Charpentier’s second amended complaint (originally a class action below) 2 alleges that beginning in 1946, the Rams “agreed to offer plaintiff [or his predecessor] the right to ‘renew’ his season ticket in a subsequent year in return for . . . purchasing season tickets in the present year.” Plaintiff was permitted to renew or upgrade his seat through the 1994 season. Tickets were allocated on a seniority basis and lost preference if not renewed annually. A licensing agreement fee had never been required. When the Rams moved from Los Angeles to Anaheim after the 1979 season, holders of season tickets were granted the right to comparable seats at the new facility down the freeway from its “parent” city.

Plaintiff pleads he purchased tickets for the 1994 season believing he could renew the following year. The renewal form (attached to the complaint) provided as follows: “Your Season Reservation Is Valuable [¶] 1. You have the privilege to renew reserved seat locations for the upcoming *305 season. [¶] 2. You may also purchase reserved seat locations for Divisional and Conference Playoff games played at the Anaheim Stadium, [¶] Important Conditions of Ticket Purchase [¶] 1. The name on the first line of the front-side address box is the company or person with the renewal privilege, [¶] 2. The renewal privilege contained in the purchase is Not Transferable and ownership of the seat locations is not implied, [¶] 3. No Cancellations will be accepted or refunds made on Season Reservations after June 1. [¶] 4. It is understood that all reserved seat locations are subject to final approval by the Los Angeles Rams Football Company.”
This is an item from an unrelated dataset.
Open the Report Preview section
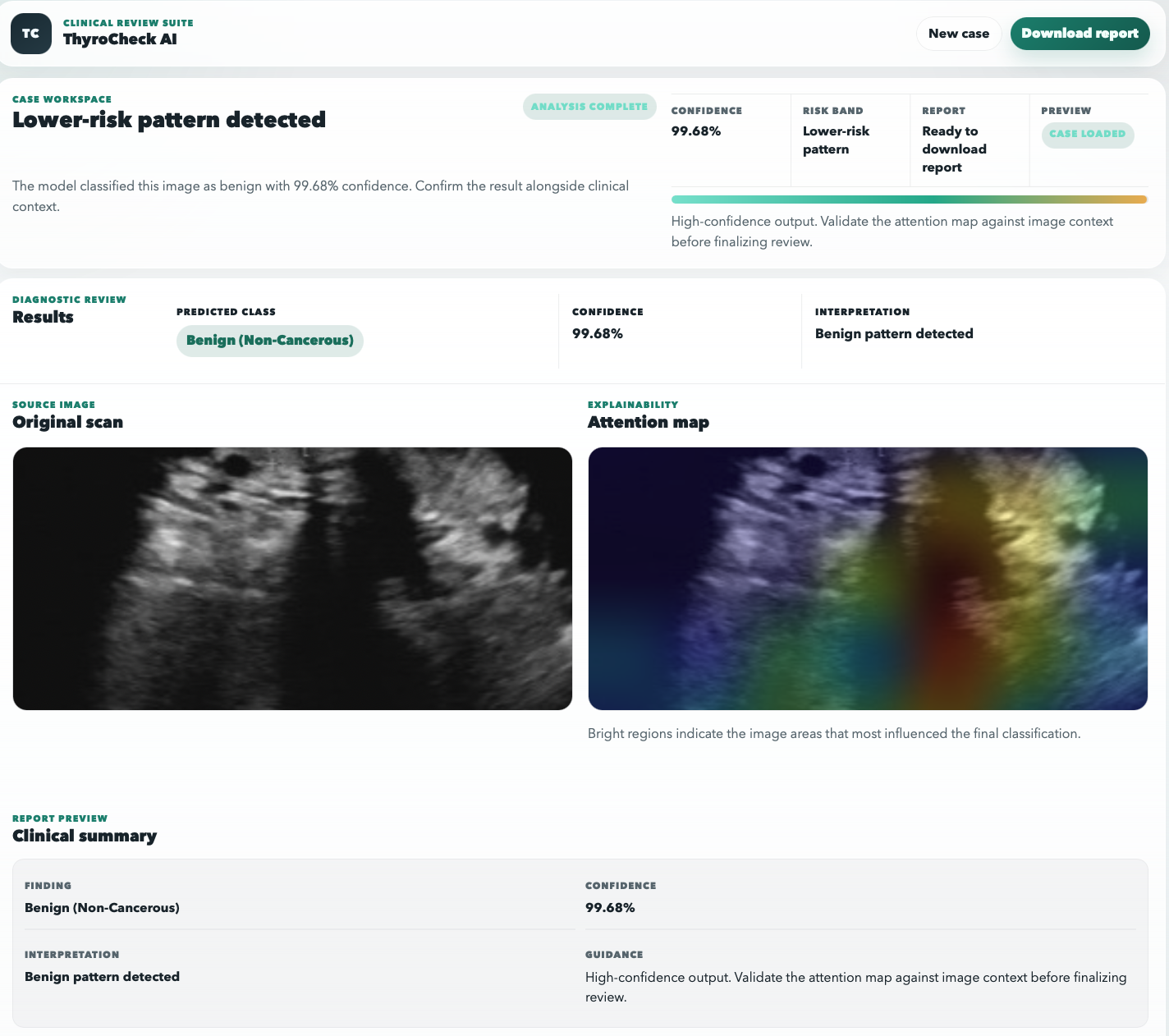 click(60, 818)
Plaintiff alleged he did not purchase the tickets “with the intent of watching a poor performing football team play for the 1994 season, only to have the team leave at the end of the year. Instead, [he] purchased [his seat] merely to ‘reserve’ the seat location of [his] season tickets in the future when [he] hoped that Defendant would provide a quality professional football team product.” 3

In May 1994, defendant announced an intention to invoke an “escape clause” in the stadium lease with the City of Anaheim. The clause had been obtained from the city in 1990, but this fact was not disclosed until 1994. Defendant had “indicated there was no intention to move the team” out of the area and “no discussions had taken place with other cities with regards to a move.”
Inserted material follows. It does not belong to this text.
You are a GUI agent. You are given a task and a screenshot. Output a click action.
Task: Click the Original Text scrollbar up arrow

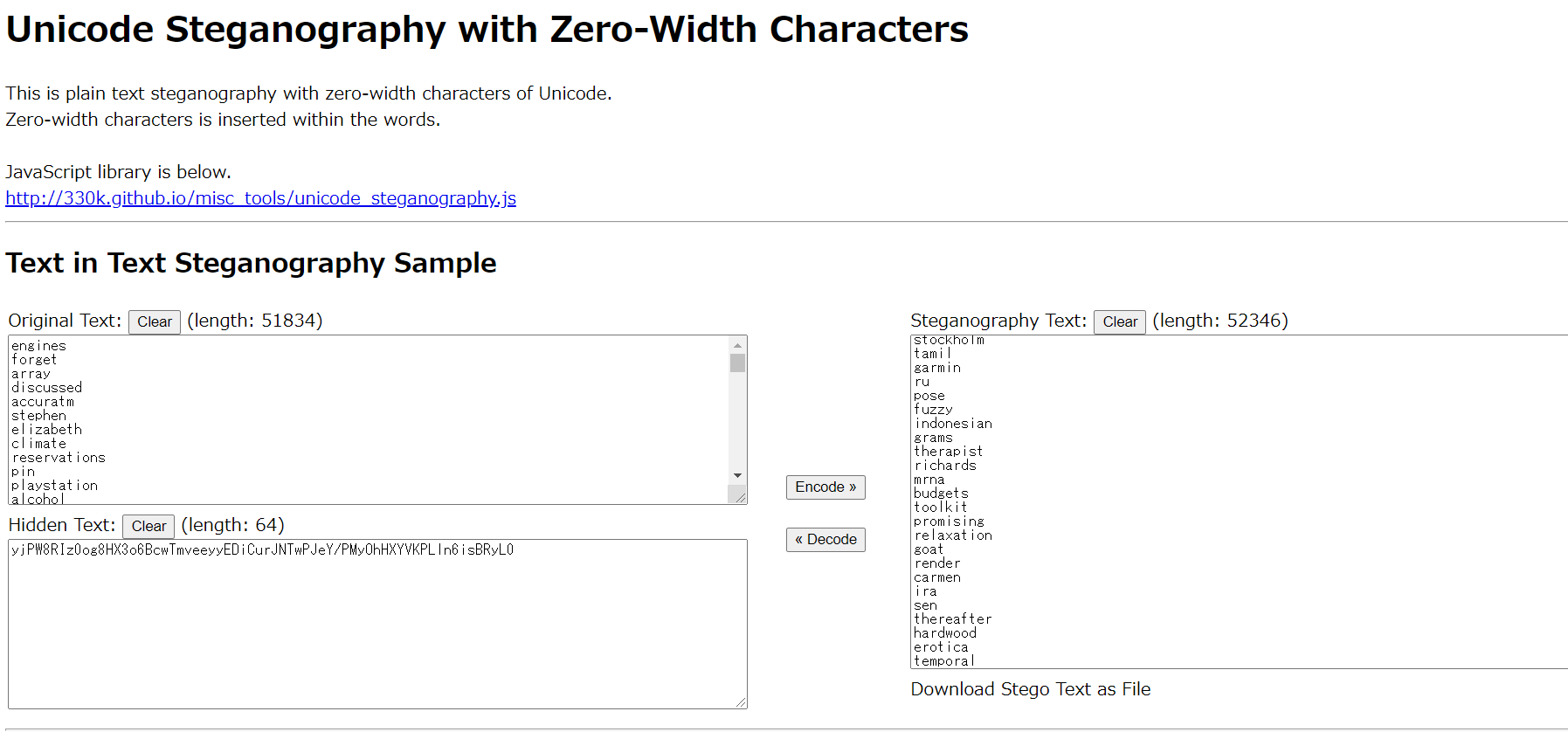pos(738,345)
These representations were false, says the complaint. In truth, defendant “had engaged in a long term plan [with the intent] to move the team out of [the] area.” The team had hired consultants and discussed a move with other cities; “Defendant had no intention of renewing existing ticket holders[’] season tickets for the 1995 season as set forth in the 1994 renewal form.” Defendant knew its representations were false but made them purely “to maintain and manipulate the sales of tickets to season ticket holders and to [] game day purchasers.” Plaintiff was unaware of the falsity of these representations and relied on them to purchase season tickets through the 1994 season.

*306 In January 1995, defendant announced it was moving to St. Louis. It began selling tickets there under a “licensing fee arrangement.” Defendant did not provide plaintiff with a renewal form or offer to sell him tickets for 1995. During the five years previous to the 1995 season, it is alleged that defendant purposefully fielded a poor football team (23 wins in 80 games), allowed star players to leave, and otherwise mismanaged the team to the detriment of season ticket holders in order to reap greater profits.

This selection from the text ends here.